En complément de bloquer une attaque, on va essayer de remédier automatiquement aux dommages qu’elle a pu faire :
- mise en quarantaine (classique) ;
- suppression de tout fichier téléchargé ;
- restauration des binaires ou librairies altérés ;
- déchiffrement des données ;
- coupure des connexions réseaux dangereuses.
L’intelligence artificielle à la rescousse
L’autre intérêt des EDR est son fonctionnement de base, de par l’interconnexion entre les agents, il est possible d’exploiter la puissance des réseaux neuronaux afin d’avoir un fonctionnement basé sur le machine learning.
Cela va permettre que la protection antivirale évolue en fonction du comportement normal dans une entreprise.

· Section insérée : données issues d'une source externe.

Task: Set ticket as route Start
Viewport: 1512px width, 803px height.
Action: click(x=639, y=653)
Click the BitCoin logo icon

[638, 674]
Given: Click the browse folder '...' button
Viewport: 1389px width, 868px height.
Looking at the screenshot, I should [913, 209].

L’intérêt principal est donc d’identifier encore plus précisément un comportement anormal sans devoir mettre en liste "autorisée" des dizaines de programmes pour fonctionner correctement.
Toutefois, il faut garder en tête qu’un modèle d’apprentissage nécessite un entraînement, cela signifie donc que pendant plusieurs semaines, il est probable que l’EDR remonte des faux positifs, c’est aux administrateurs d’affiner le fonctionnement.

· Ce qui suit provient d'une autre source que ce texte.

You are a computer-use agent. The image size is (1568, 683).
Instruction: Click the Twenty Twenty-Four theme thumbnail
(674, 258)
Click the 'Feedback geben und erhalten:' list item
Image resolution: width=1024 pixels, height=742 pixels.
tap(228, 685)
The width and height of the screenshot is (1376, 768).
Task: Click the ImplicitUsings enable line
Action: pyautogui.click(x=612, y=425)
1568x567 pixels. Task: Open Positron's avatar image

C’est ce modèle qui va permettre d’être très réactif lors d’attaques.
En conclusion
Pour terminer ce billet, je vais donc enfoncer quelques portes ouvertes.
Investir dans un EDR ne dispense pas pour autant d’avoir une bonne hygiène de sécurité dans son entreprise.
Ainsi l’EDR est un outil très puissant, mais nécessitant toujours un regard humain critique, ainsi un EDR :
- ne dispense pas d’avoir un SOC (Security Operation Center), interne ou externe, dans son entreprise ;
- ne dispense pas de faire de la sensibilisation à la sécurité ;
- nécessite toujours d’autres briques de sécurités (firewall, hardening, etc.) ;
- nécessite toujours de sécuriser l’accès aux données sensibles.
Il faut aussi garder en tête qu’aujourd’hui, plus personne n’est à l’abri d’une attaque, d’autant plus avec la démocratisation du télétravail qui augmente les risques de compromission (par exemple par un PC personnel vérolé dans le même réseau).
Avoir une réponse adaptée aux nouveaux modèles d’attaques est plus que jamais indispensable, et les EDR sont un des éléments à disposition pour ce point.